TASK BRIEF: Go through the data line by line from the top, retyping each exactly, and end with the line that contains "The image size is (1456, 819).".

(EXTRACTED RECORDS)

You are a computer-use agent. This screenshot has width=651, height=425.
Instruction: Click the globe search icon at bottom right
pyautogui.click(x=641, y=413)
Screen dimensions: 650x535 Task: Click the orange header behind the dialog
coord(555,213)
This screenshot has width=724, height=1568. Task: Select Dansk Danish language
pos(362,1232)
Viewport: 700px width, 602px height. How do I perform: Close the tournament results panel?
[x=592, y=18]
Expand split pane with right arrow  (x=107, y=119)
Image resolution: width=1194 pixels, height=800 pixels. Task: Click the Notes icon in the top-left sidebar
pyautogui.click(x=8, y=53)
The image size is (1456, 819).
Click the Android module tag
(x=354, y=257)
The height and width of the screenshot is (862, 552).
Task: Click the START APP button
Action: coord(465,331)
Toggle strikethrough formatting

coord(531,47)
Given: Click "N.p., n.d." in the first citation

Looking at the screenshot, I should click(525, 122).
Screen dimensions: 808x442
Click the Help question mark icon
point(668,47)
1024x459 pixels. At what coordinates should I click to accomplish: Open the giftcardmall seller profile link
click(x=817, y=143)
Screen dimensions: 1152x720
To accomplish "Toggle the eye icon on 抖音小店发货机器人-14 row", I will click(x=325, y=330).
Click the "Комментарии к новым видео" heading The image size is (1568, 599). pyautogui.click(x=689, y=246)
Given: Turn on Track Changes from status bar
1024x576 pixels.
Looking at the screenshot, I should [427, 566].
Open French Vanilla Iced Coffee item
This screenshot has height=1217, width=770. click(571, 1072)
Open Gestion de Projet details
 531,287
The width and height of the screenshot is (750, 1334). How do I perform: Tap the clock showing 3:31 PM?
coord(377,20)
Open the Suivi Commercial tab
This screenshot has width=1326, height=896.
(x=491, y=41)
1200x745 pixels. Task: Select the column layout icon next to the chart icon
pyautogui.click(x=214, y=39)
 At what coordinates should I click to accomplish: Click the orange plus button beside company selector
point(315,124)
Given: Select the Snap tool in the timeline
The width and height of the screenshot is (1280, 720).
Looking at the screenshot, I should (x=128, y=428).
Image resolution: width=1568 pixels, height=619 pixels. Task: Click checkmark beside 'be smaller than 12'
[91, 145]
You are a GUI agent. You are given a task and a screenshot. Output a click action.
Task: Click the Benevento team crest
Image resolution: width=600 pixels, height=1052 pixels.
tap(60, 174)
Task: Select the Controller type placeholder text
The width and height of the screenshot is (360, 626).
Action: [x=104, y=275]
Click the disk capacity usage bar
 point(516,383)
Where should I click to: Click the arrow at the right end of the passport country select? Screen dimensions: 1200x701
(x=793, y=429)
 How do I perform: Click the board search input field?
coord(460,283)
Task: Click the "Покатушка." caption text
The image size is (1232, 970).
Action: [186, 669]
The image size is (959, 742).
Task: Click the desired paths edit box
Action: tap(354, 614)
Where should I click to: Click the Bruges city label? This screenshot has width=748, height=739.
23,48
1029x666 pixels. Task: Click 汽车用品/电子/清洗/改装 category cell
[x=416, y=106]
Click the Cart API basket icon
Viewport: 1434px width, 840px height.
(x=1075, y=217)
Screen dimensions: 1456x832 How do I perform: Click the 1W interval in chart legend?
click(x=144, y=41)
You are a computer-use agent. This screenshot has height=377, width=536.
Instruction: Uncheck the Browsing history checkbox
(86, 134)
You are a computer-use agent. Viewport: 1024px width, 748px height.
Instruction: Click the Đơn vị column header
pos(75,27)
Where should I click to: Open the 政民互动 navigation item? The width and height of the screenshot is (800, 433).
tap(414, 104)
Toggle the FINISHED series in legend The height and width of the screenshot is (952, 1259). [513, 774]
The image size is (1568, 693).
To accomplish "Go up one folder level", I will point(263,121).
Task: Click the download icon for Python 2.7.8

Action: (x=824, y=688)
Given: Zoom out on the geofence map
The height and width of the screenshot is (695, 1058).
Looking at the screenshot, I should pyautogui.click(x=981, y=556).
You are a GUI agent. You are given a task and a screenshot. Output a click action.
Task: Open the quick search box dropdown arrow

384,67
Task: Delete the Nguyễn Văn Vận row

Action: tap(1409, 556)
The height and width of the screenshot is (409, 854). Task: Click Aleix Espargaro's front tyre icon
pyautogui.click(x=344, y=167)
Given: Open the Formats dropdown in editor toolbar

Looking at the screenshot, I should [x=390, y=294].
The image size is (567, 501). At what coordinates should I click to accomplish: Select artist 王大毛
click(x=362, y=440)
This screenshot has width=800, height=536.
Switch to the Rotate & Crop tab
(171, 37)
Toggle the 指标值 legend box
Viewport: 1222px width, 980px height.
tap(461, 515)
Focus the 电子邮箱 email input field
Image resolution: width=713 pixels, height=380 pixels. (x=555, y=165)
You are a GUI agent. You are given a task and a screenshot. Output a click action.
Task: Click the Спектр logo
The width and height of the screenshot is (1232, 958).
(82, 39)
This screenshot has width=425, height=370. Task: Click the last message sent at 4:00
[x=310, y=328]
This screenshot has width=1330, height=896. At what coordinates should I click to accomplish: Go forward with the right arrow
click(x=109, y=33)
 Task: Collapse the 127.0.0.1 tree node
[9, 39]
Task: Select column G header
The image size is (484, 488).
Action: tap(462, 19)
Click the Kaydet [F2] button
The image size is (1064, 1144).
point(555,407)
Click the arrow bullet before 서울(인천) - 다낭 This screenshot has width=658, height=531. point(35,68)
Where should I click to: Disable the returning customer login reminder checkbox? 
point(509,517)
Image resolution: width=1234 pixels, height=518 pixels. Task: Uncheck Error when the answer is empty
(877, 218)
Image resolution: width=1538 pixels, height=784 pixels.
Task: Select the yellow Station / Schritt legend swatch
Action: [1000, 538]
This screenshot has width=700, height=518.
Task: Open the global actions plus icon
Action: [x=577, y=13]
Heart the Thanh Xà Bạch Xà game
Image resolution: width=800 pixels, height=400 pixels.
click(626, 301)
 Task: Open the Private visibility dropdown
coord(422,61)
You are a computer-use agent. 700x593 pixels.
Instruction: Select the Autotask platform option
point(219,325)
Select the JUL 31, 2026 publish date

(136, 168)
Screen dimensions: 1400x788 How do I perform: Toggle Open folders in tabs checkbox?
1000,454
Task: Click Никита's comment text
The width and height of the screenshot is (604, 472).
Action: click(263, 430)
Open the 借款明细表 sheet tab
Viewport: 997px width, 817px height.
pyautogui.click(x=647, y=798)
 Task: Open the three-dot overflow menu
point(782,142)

(End EXTRACTED RECORDS)

EXERCISE ANSWER:
You are a computer-use agent. This screenshot has width=651, height=425.
Instruction: Click the globe search icon at bottom right
pyautogui.click(x=641, y=413)
Screen dimensions: 650x535 Task: Click the orange header behind the dialog
coord(555,213)
This screenshot has width=724, height=1568. Task: Select Dansk Danish language
pos(362,1232)
Viewport: 700px width, 602px height. How do I perform: Close the tournament results panel?
[x=592, y=18]
Expand split pane with right arrow  (x=107, y=119)
Image resolution: width=1194 pixels, height=800 pixels. Task: Click the Notes icon in the top-left sidebar
pyautogui.click(x=8, y=53)
The image size is (1456, 819).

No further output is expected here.